News

Lakon Ondel-ondel di Bisingnya Metropolitan, Raup Receh Diburu Petugas

Bunyi nyaring tabuhan musik mengiringi ondel-ondel yang menari di atas hangatnya aspal Jalan Sudirman-Thamrin, Jakarta Pusat, Minggu (9/10/2022), meramaikan hari bebas kendaraan bermotor (HBKB) atau Car Free Day (CFD). Melenggak-lenggok berharap datangnya rupiah. Seni Betawi yang dipakai mengamen sekelompok pemuda. Siapkan jurus kaki seribu kala diburu petugas.

Kehadiran mereka kerap dianggap mengganggu. Bikin sempit jalan dan menghambat lalu lintas. Meminta uang setengah memaksa. Dan membuat imej ondel-ondel sebagai kesenian khas jadi compang-camping, tidak elegan lagi. Namun Andi (21) bergeming. Ondel-ondel sudah seperti ‘jalan ninja’ untuk bertahan hidup.

Andi bersama sejumlah kawan bermaksud menghibur warga ketika CFD. Tak lupa sebuah ember dengan lembar uang receh sebagai ‘pancingan’ didalamnya disiapkan. “Biasanya keliling saja dari Senen masuk ke Kramat, habis itu muter-muter aja. Kalau Minggu baru ke sini (CFD) soalnya banyak orang jadi bisa ngamen di sini,” kata Andi saat ditemui Inilah.com di Jalan Sudirman-Thamrin, Jakarta Pusat, Minggu (9/10/2022).

Hasil mengamen dari CFD cukup besar dibanding ketika hari kerja. Pecahan Rp10 ribu bisa diberikan beberapa kali oleh warga yang baik hati. Apabila hari biasa, untuk mendapatkan Rp2 ribu susahnya bukan main.

Rute mengamen Andi dimulai dari Senen, kawasan tempat tinggalnya, hingga Kramat Raya lalu kembali lagi. Sudah dua tahun Andi memilih mengamen dengan ondel-ondel. Dia merasa tidak hina menjalankan profesi tersebut. Sebaliknya, Andi seolah menepuk dada ikut berpartisipasi merawat kesenian daerah.

“Ondel-ondel kan budaya Betawi, saya anak Betawi juga. Emang kita ngamen begini kan buat cari duit, tapi kan biar orang pada tahu juga ondel-ondel itu masih ada,” ujarnya.

Andi sadar ondel-ondel yang dikerjakannya tak sesuai dengan standar.
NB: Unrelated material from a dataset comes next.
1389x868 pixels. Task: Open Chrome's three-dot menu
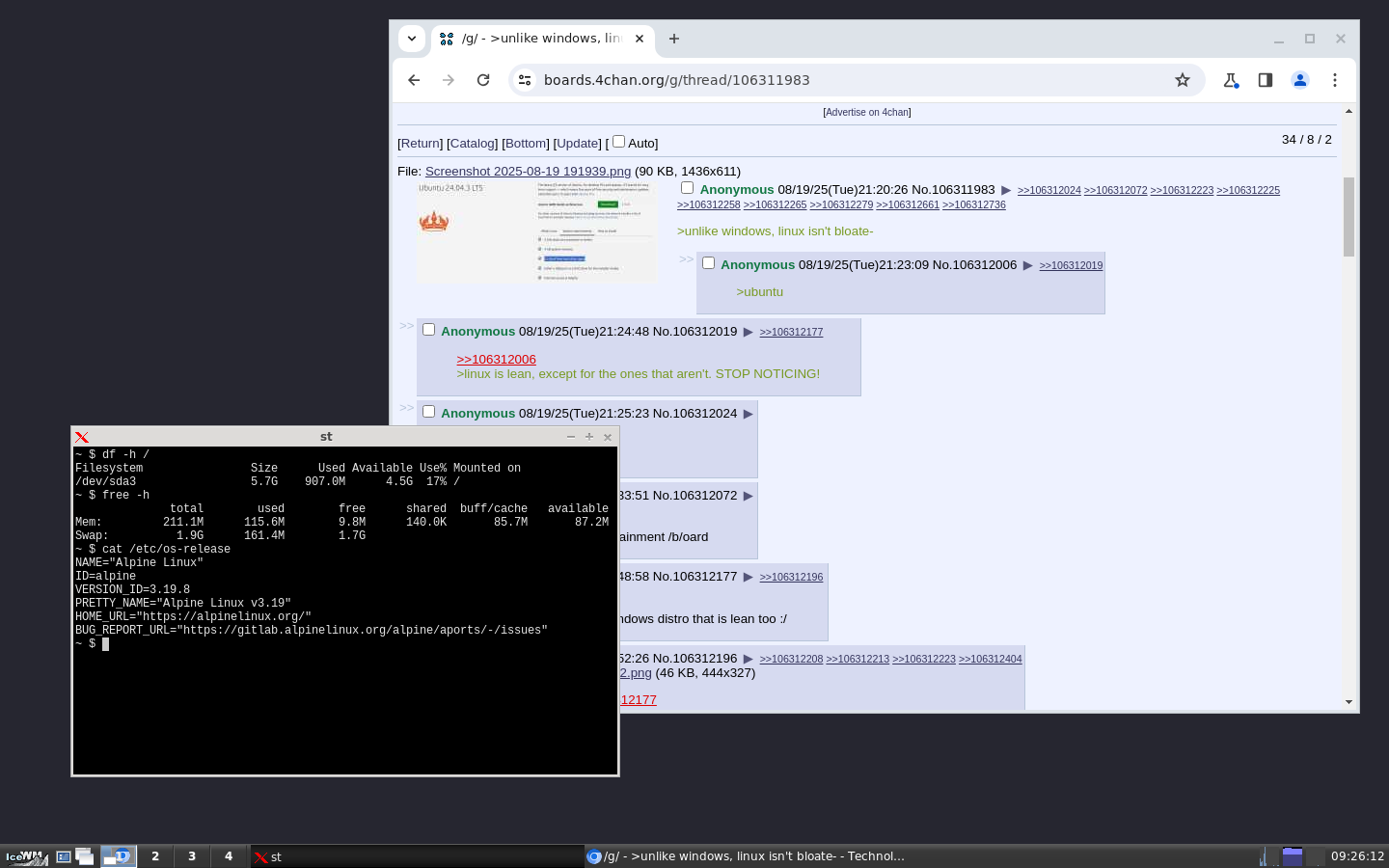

Pakaian tak lengkap, tabuhan dan alat musik belum memadai. Namun bukan berarti tidak bisa mencukupi keseharian walaupun serba nge-pas.

Diakui pula menjadi pengamen ondel-ondel harus ‘cerdas’ membaca situasi. Tahu peta agar tak terjaring petugas.  Kalau terpaksa, harus siap ‘main kucing-kucingan’ dengan petugas. Sebab ondel-ondel jalanan masuk dalam kategori penyandang masalah kesejahteraan sosial (PMKS) oleh Satpol PP dan Dinas Sosial yang perlu ditertibkan.

Ya pinter-pinter kita saja kalau cari tempat. Kadang-kadang kita sudah punya andelan sih jalanan mana saja yang mau kita lewatin. Jadi biar enggak ditangkep sama Satpol PP juga,” terang dia.

Kendati hidup di jantung Ibu Kota, Andi dan kawan-kawannya tak memiliki kesempatan dan nasib yang lebih baik dibanding masyarakat luar yang sehari-hari beraktivitas di Metropolitan. Namun Andi tak memilih pasrah, apalagi terjebak dalam kriminalitas.

Dengan segala keterbatasan, Andi memilih jalan untuk menghibur masyarakat kota. Ondel-ondel dirasa pilihan yang tepat. Cari uang sekaligus mempertahankan tradisi.

“Orang Betawi di Jakarta kan sudah pada minggir ke Bekasi, Bogor sama Depok. Tanahnya sudah mulai abis dijual-jualin. Jadi semoga saja orang-orang masih kenal dan tahu kalau Jakarta masih punya ondel-ondel,” pungkasnya.